Einmal im Jahr zieht
es die Motorsportfans Deutschlands in östliche Richtung gen Nürnberg.
Dann nämlich, wenn sie in Hockenheim schon die Formel II und III
Windschattenspiele genossen haben und am Nürburgring bei Motorrad-,
Tourenwagen- und Prototypenrennen schon naß geworden sind. Denn
das ist sicher in Nürnberg: ein außergewöhnliches Programm
und schönes Wetter. Apropos Wetter, das scheint mir doch so gar nicht
mit rechten Dingen zuzugehen. Jedes Jahr schönes Wetter, und selbst
wenn in ganz Bayern Unwetter mit Regen und Hagel niedergeht, so bleibt
der Norisring bis auf eine Windboe davon verschont. Ob Petrus vielleicht
Mitglied des MCN ist?
Kurz noch etwas zur lnterserie: Als Gegenstück zur beliebten CanAm-Serie
umfaßt sie fünf Rennen in Europa, und zwar in Nürnberg,
Hockenheim, Croft (England), Keimola (Finnland) und am 11. Oktober nochmals
in Hockenheim. Zugelassen sind Sportwagen, Prototypen und zweisitzige
Rennwagen ohne Hubraumbeschränkung, die nur den überwiegend
von Sicherheitsbestimmungen geprägten Vorschriften der Gruppe 7 entsprechen
müssen. Der Sieger der Interserie wird nach einem internationalen
Punktsystem ermittelt, bei dem nicht nur die Placierung im Gesamtklassement
entscheidend ist, sondern auch Trainingszeiten und Rekordrunden honoriert
werden. Die 10 Erstplacierten eines Rennens erhalten ihre Punkte nach
der 12, 10, 8, 7, 6, 5, 4, 3, 2, 1 Staffel, die schnellste Runde des Rennens
bringt 5 und die schnellste Trainingszeit 3 Punkte. Insgesamt also eine
interessante Neuerung, die bestimmt eine Bereicherung des europäischen
Motorsports darstellt. Bleibt nur zu wünschen, daß sich recht
bald noch mehr großvolumige Wagen an diesen Rennen beteiligen, damit
das Feld noch bunter und vielgestaltiger wird.

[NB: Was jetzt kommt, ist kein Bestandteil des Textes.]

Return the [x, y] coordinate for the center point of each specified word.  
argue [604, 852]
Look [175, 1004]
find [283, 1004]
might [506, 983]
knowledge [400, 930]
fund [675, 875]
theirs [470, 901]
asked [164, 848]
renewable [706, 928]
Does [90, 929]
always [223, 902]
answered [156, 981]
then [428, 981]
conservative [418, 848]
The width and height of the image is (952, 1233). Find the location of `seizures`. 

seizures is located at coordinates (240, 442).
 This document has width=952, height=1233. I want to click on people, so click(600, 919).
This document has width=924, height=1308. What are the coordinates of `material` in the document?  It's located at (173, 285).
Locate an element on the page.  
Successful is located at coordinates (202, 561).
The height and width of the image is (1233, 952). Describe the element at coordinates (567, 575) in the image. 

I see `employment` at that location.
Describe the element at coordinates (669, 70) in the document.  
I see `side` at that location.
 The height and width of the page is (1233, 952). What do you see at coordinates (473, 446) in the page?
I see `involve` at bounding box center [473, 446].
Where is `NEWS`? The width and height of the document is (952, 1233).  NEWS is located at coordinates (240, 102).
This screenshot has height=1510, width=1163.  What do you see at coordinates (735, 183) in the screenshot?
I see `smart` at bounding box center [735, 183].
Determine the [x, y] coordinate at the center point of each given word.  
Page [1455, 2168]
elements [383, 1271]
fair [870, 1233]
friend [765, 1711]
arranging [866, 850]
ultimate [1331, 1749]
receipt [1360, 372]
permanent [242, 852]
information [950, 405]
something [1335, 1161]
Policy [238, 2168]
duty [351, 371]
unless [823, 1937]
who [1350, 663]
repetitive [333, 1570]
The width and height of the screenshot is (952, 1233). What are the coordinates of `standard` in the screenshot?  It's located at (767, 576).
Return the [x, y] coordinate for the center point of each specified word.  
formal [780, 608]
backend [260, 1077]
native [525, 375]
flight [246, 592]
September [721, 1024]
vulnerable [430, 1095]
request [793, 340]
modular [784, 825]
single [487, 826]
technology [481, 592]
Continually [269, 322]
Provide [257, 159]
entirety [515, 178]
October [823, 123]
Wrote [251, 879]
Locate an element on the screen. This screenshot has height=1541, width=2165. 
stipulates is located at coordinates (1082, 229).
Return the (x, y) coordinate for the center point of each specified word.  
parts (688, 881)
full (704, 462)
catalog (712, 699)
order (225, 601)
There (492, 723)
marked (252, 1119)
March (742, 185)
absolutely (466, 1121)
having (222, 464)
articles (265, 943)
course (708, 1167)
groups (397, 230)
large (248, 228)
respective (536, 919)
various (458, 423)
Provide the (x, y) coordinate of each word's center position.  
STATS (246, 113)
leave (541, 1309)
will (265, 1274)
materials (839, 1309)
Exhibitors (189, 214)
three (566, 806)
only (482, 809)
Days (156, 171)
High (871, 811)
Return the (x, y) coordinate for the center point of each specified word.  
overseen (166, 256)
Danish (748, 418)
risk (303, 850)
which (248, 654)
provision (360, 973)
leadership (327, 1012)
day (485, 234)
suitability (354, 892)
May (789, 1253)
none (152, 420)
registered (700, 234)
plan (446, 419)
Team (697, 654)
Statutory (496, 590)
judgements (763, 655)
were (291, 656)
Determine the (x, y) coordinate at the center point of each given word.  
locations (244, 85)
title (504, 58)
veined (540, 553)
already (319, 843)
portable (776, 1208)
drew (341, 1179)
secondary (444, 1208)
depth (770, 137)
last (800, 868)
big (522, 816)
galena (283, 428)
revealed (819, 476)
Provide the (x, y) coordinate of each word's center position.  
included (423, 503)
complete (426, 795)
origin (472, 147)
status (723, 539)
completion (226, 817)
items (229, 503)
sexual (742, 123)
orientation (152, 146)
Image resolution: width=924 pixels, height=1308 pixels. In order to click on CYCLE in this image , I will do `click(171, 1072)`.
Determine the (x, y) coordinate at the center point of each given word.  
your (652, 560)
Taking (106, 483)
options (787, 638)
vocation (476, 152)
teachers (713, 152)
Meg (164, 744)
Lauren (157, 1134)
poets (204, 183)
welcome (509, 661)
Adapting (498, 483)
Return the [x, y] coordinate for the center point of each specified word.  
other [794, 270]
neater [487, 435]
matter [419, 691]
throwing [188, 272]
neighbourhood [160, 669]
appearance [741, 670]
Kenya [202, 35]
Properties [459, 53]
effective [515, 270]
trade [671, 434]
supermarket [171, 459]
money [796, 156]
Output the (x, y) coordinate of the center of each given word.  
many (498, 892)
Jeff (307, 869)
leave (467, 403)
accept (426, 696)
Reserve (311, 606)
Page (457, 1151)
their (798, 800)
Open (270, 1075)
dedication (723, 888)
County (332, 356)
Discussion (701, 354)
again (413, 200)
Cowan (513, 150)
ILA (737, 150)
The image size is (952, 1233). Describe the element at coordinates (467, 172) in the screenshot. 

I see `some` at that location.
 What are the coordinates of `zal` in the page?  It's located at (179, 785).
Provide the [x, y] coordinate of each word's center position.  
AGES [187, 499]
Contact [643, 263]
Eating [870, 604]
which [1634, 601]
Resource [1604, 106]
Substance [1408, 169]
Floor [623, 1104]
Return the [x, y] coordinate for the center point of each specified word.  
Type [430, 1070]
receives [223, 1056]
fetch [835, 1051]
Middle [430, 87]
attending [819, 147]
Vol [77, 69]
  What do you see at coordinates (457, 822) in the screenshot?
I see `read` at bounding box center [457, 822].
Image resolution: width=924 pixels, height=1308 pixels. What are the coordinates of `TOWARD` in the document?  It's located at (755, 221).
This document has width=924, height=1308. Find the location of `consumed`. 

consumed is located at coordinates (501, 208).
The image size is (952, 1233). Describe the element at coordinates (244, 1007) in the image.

Am Nürnberger Dutzendteich hatte sich bereits ein recht illustres
Feld eingefunden. Zwei McLaren M 12 mit Vic Elford und David Prophet,
sechs Lola T 70 mit Teddy Pilette, Joakim Bonnier, Richard Attwood, Barrie
Smith, Stefan Sklenar und Bernd Seidler, zwei Porsche 917 mit Jürgen
Neuhaus und Gijs van Lennep, fünf Porsche 908 mit Pedro Rodriguez,
Niki Lauda, Karl von Wendt, Helmut Marco und Helmut Leuze sowie drei Porsche
907, zwei 910 und ein Chevron BMW. Das interessanteste Auto, das allen
anderen die Schau stahl, war jedoch der nagelneue March 707. Dieses Kraftpaket
flößte Respekt ein - solange es stand. Lief aber erst der Motor
und der Wagen bewegte sich, so war es fast furchterregend. Wie mit Urgewalten
getrieben raste das Gefährt von dannen und gab allen das Nachsehen.
Hier einige technische Details: Länge: 3960 mm, Breite: 2356 mm,
Spur: 1729 mm vorne, 1625 mm hinten, Radstand: 2440 mm, Reifen: 23 Zoll
breit, Bremsen: 12 Zoll (Girling), Motor: Chevrolet 8,3 l mit Chaparral
Zylinderköpfen, Leistung: 720 PS bei 6800 U/min, Gewicht: 650 kg,
Tankinhalt. 320 Liter, Verbrauch: ca. 100 Liter auf 100 km, Getriebe:
4 Gang (Hewland LG 600), Bauart: Monocoque. Dieses Kraftwerk auf Rädern,
bei dem mehr als ein PS ein Kilo bewegen, wurde von Helmut Kelleners chauffiert.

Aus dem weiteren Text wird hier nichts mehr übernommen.